C’est également le dernier événement de l’année, qui vient compléter l’initiation de l’étudiant de première année comme membre à part entière du club de kendo. Il y a une grande fête le soir avant le dernier jour dans le dojo. Les étudiants s’enivrent naturellement (uniquement avec de la bière), et reçoivent leur plaque nominative officielle des mains de Sakudo sensei, pour l’accrocher sur le mur du dojo. Avec ce rituel, ils sont à un entrainement de la fin du kangeiko, et leur appartenance à la famille du kendo de Taidai est assurée pour toujours.

Une autre grande tradition est le « Gonin-gumi », qui est habituellement considéré comme le dernier épisode, le dernier jour du kangeiko. Les élèves se divisent en groupes de 5 et font « enjin-ai-kakari-geiko » – c’est-à-dire une personne fait ai-kakari jusqu’à ce que le tambour sonne, puis change de partenaire jusqu’à passer avec l’ensemble du groupe. Ensuite, la deuxième personne commence. Tous deviennent des épaves à la fin de l’exercice, mais comme c’est le hourra final, ils sont tous de très bonne humeur. Beaucoup de larmes sont versées à la fin de Gonin-gumi.

J’ai participé à de nombreux camps d’entraînement difficiles dans ma carrière en kendo. Toutefois, celui-ci était spécial pour un certain nombre de raisons. Peu de gasshuku durent plus de 7 jours. Celui-ci était de deux semaines. Les hauts et les bas que j’ai pu expérimenter physiquement et mentalement étaient extrêmes. Il m’est paru tout à fait clair que la différence entre une bonne session et une mauvaise dépendait de mon état d’esprit. J’ai trouvé que, même dans le dernier tronçon du kangeiko, lorsque la fatigue était au maximum, une attitude positive faisait la différence entre un entrainement dynamique et un lent. C’est la différence simple entre « Je veux être ici », et « Je dois être ici ».

Une autre caractéristique fantastique du kangeiko de Taidai réside dans les personnes qui y participent. Les chiffres ont été incroyables. Durant les deux semaines, le total global de personnes à toutes les séances s’élève à plus de 4000. Un jour, il y avait plus de 350 personnes s’entassant dans le gymnase. Les plus jeunes étaient deux enfants d’école maternelle dont les parents avaient tenu à les accompagner chaque matin sans faute. Cela signifiait qu’ils devaient se lever à 3:30 du matin, puis les emmener à l’école après l’entrainement. C’est ce que j’appelle des parents dévoués. Il y avait aussi des centaines de lycéens dans le groupe, et le « Who’s who » du monde du kendo avec beaucoup trop d’étoiles à mentionner. Les étudiants tenaient des registres détaillés des participants chaque jour.

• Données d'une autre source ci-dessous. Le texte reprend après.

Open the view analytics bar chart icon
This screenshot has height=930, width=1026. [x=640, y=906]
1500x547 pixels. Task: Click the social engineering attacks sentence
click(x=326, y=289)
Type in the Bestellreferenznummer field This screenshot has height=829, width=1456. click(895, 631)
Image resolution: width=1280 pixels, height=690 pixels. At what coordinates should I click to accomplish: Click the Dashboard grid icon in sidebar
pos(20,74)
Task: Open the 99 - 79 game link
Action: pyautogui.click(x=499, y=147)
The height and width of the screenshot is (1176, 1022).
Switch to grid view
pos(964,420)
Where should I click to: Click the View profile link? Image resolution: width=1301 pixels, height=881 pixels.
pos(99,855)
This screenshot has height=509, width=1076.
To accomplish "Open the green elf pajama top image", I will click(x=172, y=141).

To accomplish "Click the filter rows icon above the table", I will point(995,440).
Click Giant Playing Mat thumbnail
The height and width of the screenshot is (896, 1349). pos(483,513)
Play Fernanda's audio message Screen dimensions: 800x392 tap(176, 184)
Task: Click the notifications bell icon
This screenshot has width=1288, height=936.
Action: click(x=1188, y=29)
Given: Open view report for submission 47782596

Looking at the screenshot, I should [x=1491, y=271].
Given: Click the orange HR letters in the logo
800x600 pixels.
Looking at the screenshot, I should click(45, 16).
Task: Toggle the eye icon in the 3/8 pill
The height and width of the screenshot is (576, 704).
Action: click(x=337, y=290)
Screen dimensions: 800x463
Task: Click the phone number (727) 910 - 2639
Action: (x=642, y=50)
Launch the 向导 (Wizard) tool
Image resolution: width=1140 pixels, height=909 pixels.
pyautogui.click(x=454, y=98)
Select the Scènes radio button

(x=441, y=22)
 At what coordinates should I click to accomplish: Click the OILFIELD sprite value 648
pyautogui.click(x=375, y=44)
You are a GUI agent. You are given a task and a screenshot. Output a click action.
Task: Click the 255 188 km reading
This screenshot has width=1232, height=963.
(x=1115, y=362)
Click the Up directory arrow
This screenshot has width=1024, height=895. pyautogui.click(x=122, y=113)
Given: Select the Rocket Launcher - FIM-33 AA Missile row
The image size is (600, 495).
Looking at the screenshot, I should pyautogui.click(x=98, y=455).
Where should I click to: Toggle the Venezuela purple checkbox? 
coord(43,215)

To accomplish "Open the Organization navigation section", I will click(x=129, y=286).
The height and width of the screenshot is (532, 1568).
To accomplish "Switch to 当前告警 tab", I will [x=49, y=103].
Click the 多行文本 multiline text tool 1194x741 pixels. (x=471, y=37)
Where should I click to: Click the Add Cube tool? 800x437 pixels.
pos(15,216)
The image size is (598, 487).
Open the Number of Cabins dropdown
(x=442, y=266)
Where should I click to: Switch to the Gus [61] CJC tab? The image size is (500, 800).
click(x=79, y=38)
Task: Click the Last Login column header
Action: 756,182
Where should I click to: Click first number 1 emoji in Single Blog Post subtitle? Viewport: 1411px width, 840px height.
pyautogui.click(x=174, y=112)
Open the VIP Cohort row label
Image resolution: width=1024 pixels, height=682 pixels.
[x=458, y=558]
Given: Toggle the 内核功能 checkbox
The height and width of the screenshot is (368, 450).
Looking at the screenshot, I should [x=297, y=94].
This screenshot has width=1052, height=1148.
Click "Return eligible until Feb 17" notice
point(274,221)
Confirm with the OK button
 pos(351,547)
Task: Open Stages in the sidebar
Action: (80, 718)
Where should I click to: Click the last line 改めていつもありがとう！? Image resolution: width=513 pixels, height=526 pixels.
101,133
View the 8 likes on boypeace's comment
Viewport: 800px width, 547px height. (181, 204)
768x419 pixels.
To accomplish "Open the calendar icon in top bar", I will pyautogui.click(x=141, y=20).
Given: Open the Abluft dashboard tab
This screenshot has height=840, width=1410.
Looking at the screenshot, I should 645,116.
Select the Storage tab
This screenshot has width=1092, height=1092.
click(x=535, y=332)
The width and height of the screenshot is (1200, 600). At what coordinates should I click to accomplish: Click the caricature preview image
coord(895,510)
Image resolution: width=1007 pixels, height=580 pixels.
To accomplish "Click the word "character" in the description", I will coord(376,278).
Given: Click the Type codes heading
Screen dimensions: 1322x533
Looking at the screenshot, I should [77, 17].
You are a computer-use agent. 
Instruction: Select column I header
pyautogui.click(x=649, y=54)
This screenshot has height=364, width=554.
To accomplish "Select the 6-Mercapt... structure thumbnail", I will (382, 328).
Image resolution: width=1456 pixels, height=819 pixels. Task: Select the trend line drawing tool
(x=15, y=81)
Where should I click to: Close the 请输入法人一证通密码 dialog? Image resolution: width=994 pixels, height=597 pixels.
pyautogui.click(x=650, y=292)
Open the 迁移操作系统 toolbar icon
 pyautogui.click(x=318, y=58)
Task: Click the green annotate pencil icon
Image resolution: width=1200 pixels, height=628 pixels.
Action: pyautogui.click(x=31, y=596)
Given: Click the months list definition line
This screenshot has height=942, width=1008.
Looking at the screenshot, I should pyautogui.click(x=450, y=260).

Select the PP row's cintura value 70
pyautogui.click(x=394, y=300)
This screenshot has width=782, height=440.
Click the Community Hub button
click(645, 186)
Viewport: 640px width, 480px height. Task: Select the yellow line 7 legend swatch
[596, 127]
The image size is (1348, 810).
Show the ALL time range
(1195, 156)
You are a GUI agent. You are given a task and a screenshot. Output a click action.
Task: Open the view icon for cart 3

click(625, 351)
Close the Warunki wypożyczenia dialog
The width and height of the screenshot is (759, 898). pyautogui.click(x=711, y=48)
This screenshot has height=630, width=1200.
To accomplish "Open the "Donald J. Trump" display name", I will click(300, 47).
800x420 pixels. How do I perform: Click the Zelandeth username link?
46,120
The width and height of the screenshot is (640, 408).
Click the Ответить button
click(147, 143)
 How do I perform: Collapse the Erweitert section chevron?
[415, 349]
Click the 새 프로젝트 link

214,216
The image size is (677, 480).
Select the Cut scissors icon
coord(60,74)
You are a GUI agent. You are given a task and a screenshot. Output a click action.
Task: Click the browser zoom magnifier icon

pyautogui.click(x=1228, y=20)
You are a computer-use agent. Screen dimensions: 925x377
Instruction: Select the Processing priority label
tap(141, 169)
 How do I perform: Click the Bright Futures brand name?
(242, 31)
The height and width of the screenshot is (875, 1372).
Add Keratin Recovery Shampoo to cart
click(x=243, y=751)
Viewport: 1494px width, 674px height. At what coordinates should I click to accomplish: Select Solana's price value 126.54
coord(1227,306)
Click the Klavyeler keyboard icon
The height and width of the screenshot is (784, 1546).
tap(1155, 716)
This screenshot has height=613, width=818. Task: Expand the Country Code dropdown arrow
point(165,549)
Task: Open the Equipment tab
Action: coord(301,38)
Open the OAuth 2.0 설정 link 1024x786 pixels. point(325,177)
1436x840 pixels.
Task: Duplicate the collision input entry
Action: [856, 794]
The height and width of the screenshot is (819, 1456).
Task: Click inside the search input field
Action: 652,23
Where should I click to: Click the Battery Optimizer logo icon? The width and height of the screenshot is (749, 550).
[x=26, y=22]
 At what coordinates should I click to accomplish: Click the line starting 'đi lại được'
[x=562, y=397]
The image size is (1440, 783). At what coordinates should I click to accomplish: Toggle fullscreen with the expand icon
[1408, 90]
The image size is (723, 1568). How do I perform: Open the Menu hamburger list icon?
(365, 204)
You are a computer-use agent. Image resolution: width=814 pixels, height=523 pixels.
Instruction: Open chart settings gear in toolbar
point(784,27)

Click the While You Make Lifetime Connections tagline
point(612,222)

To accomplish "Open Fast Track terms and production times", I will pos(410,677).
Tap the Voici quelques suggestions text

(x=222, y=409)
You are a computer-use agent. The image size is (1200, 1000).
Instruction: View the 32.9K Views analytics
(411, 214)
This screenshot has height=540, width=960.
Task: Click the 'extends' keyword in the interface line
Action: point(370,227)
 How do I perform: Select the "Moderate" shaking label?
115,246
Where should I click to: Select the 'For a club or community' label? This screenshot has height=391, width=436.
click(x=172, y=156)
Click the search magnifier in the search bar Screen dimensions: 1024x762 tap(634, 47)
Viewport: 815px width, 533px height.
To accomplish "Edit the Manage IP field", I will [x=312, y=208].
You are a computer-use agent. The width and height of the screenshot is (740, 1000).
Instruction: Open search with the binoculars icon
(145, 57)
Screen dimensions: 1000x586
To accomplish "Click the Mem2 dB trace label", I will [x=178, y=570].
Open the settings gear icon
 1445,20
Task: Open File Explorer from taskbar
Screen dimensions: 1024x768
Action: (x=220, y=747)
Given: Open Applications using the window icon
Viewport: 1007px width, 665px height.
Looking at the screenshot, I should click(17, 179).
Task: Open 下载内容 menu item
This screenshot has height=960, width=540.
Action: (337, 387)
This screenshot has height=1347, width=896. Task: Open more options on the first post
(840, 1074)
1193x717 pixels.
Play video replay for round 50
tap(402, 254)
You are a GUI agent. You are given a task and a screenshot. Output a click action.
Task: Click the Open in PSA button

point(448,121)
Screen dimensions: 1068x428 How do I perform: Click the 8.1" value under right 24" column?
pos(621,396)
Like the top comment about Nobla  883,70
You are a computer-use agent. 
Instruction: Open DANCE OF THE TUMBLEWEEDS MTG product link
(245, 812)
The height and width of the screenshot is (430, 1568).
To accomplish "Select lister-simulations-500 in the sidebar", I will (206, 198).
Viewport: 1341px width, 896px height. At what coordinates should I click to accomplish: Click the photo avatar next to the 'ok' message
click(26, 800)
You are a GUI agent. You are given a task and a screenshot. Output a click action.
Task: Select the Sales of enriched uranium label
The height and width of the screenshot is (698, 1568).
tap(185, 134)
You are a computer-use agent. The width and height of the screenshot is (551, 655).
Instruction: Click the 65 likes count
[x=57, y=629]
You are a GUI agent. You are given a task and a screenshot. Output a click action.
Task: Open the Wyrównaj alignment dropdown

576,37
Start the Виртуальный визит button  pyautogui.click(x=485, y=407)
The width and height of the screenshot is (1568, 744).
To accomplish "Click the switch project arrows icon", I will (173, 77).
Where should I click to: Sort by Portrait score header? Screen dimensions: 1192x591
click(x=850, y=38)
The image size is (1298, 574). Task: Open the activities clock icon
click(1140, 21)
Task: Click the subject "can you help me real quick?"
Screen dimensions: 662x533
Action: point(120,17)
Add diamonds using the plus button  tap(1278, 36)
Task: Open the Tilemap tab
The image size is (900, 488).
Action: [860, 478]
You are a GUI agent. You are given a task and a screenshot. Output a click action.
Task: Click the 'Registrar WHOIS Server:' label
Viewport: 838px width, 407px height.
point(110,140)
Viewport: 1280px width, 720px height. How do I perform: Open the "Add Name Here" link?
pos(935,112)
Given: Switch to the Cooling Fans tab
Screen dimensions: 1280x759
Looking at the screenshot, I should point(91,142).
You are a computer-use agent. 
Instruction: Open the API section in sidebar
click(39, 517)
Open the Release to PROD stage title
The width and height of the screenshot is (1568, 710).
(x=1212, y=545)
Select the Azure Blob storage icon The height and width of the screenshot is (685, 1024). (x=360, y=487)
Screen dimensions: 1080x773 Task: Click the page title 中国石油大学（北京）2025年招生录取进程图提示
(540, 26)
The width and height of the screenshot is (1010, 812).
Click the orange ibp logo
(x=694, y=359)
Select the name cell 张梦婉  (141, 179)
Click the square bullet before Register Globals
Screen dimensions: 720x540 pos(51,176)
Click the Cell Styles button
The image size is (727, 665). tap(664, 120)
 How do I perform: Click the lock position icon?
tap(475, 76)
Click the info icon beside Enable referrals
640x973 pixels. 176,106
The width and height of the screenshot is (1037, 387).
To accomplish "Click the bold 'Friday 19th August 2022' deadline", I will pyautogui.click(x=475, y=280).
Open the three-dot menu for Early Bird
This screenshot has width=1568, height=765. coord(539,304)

Les choses que j’ai apprises sont aussi nombreuses que les centaines de personnes avec qui j’ai pu m’entraîner pendant ces deux semaines. Il y a trop de choses à traiter en une fois, et je présume que je vais encore les travailler jusqu’à ce que le kangeiko de l’année prochaine commence. C’est un jour que j’attends maintenant avec rien de plus que de l’excitation.